--- DATA PROVIDED Enclosed Below ---

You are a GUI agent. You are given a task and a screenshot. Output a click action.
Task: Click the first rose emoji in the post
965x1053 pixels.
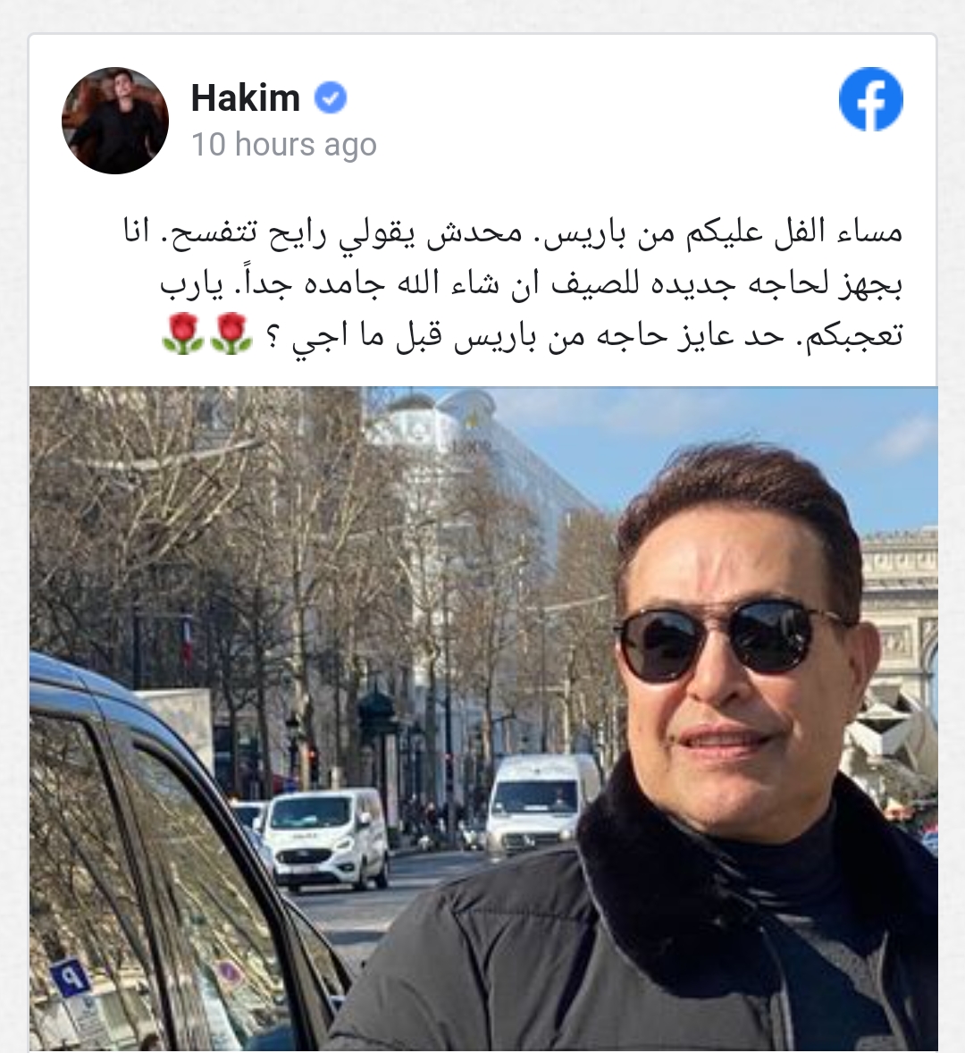click(x=183, y=333)
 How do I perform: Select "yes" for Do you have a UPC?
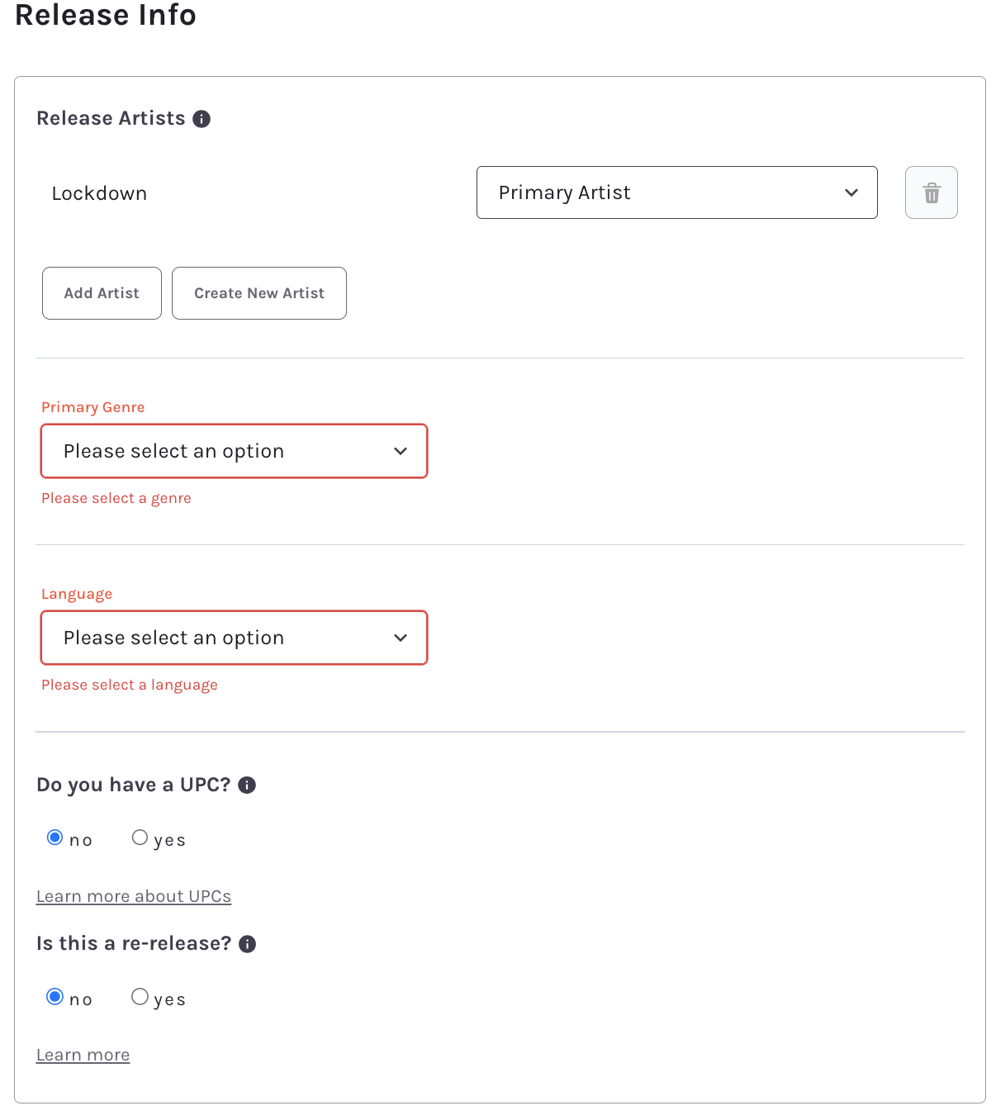[140, 838]
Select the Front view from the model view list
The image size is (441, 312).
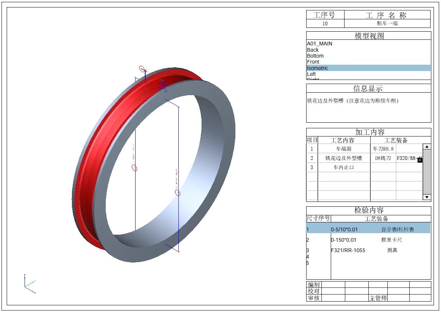tap(313, 61)
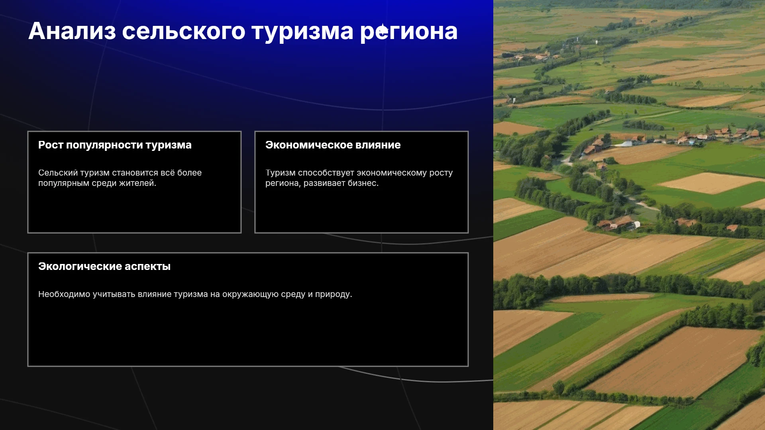This screenshot has height=430, width=765.
Task: Click the text "Туризм способствует экономическому росту"
Action: coord(359,173)
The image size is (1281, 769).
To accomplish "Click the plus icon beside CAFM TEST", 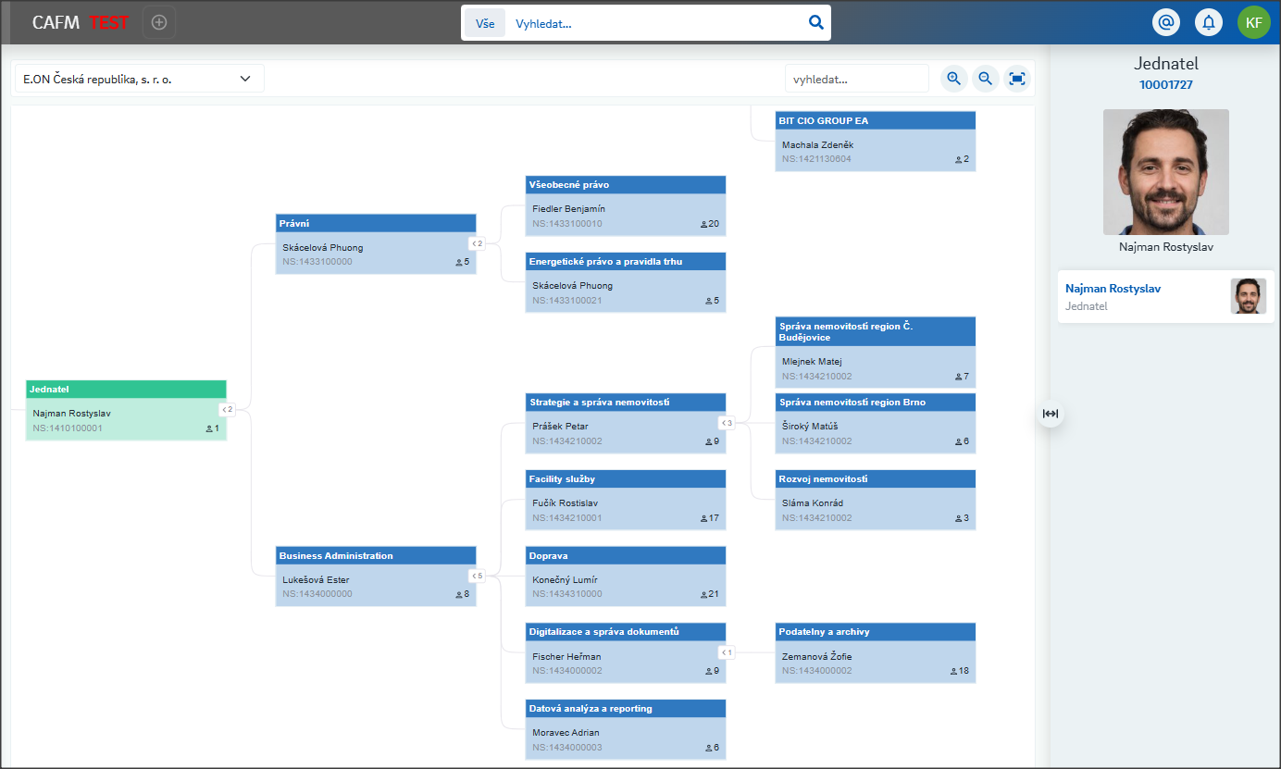I will tap(159, 22).
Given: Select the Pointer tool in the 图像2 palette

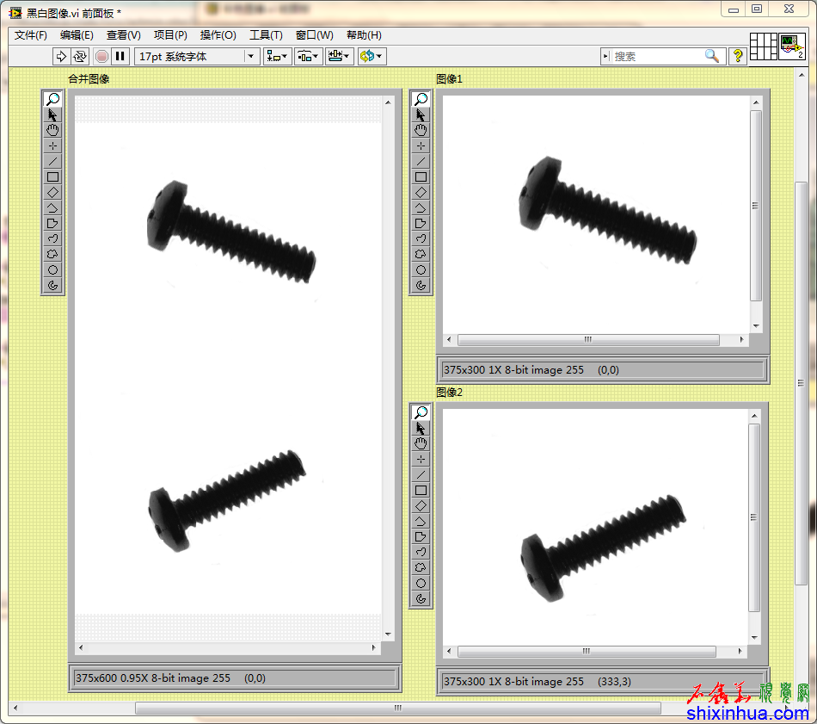Looking at the screenshot, I should point(421,428).
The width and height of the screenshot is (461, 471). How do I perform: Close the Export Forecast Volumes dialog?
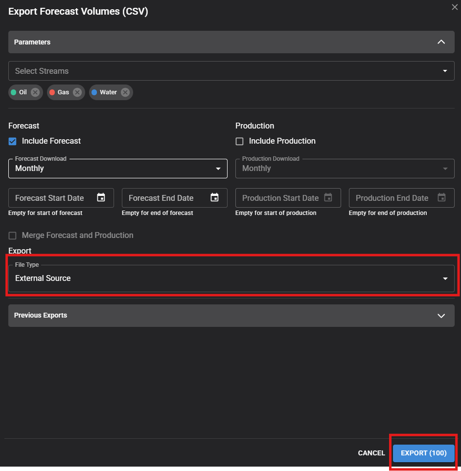455,7
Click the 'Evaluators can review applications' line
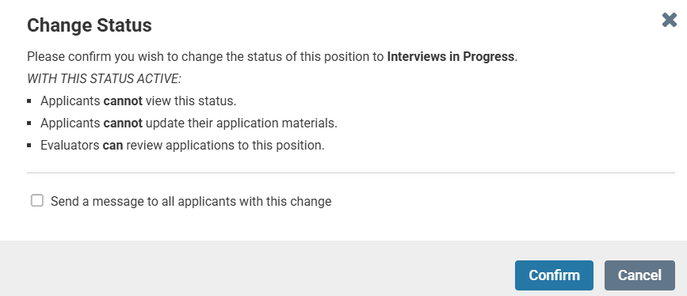687x296 pixels. coord(182,145)
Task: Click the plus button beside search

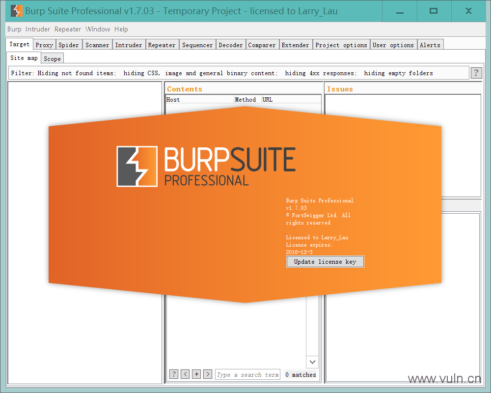Action: tap(196, 374)
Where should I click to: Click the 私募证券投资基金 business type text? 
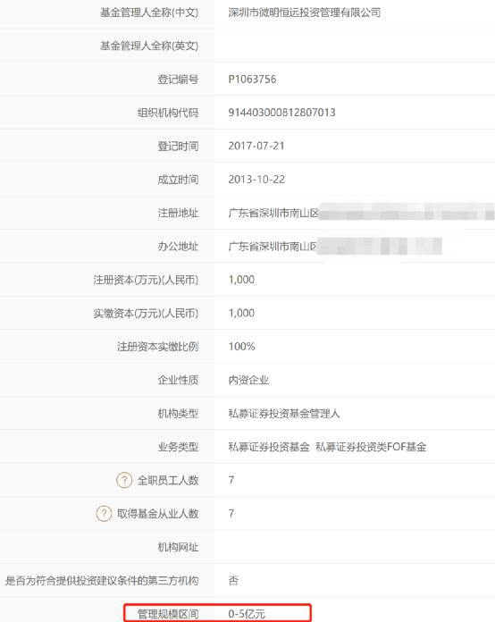coord(269,447)
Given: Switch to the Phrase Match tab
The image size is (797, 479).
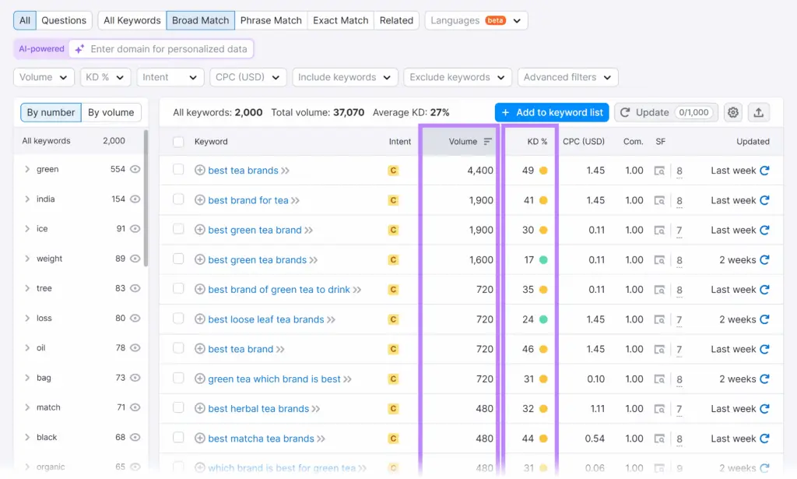Looking at the screenshot, I should [271, 20].
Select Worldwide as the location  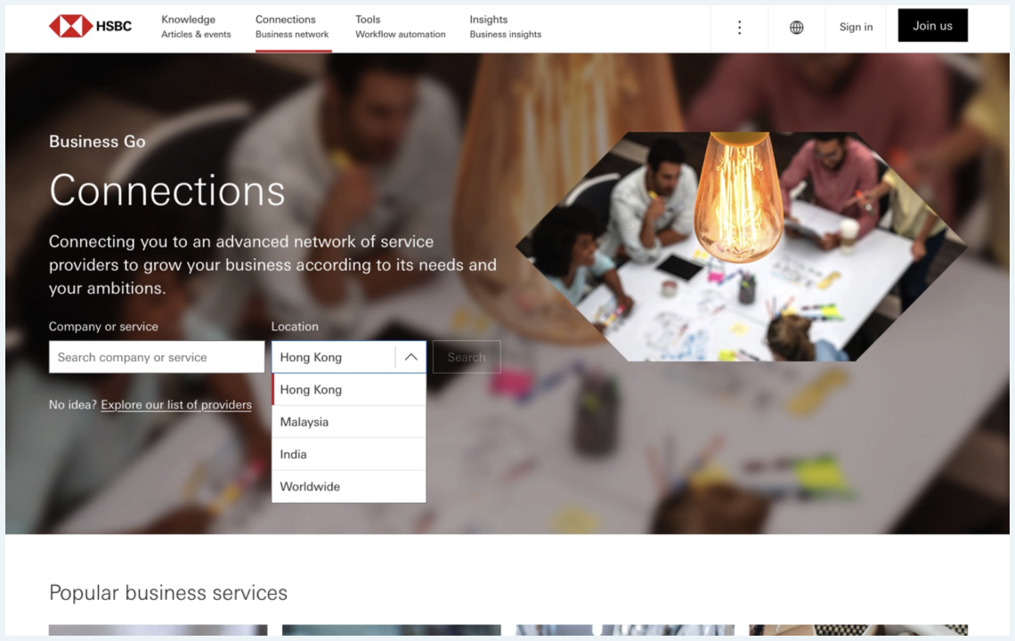(349, 486)
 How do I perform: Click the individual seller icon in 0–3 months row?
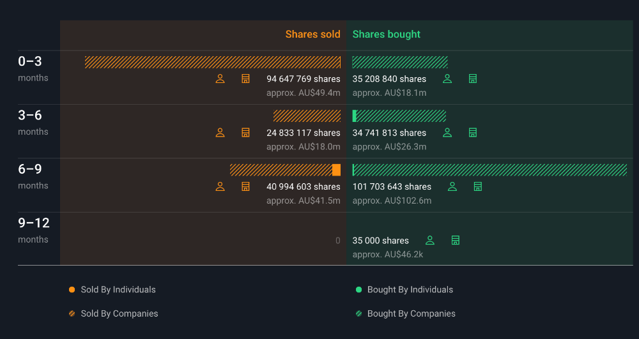(220, 79)
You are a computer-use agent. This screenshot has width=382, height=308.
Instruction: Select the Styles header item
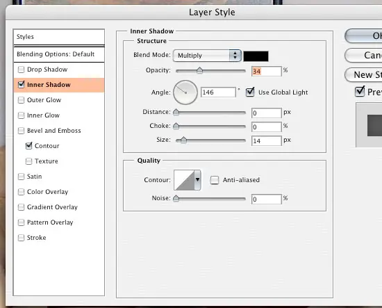point(59,37)
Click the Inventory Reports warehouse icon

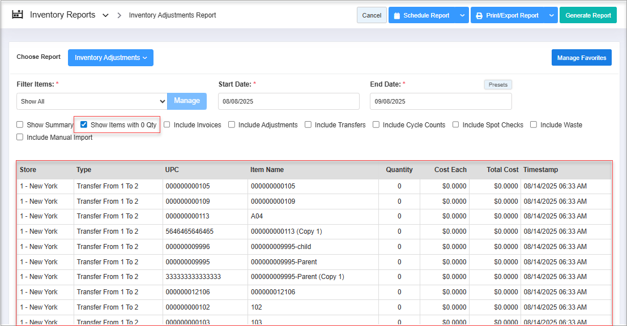[18, 15]
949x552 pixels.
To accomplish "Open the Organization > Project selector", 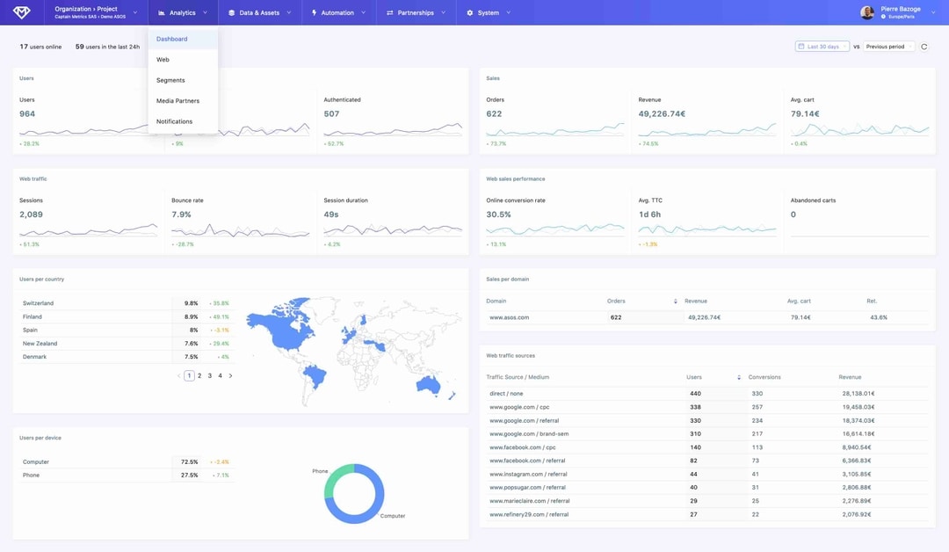I will pos(95,12).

--- End of Enclosed DATA PROVIDED ---

Nothing but the lines from the start of the records through the line holding "Select the Front" should be printed, exactly as written and with the pictures left out.

* _THE ANSWER_
You are a GUI agent. You are given a task and a screenshot. Output a click action.
Task: Click the first rose emoji in the post
965x1053 pixels.
click(x=183, y=333)
 How do I perform: Select "yes" for Do you have a UPC?
[140, 838]
Select the Front view from the model view list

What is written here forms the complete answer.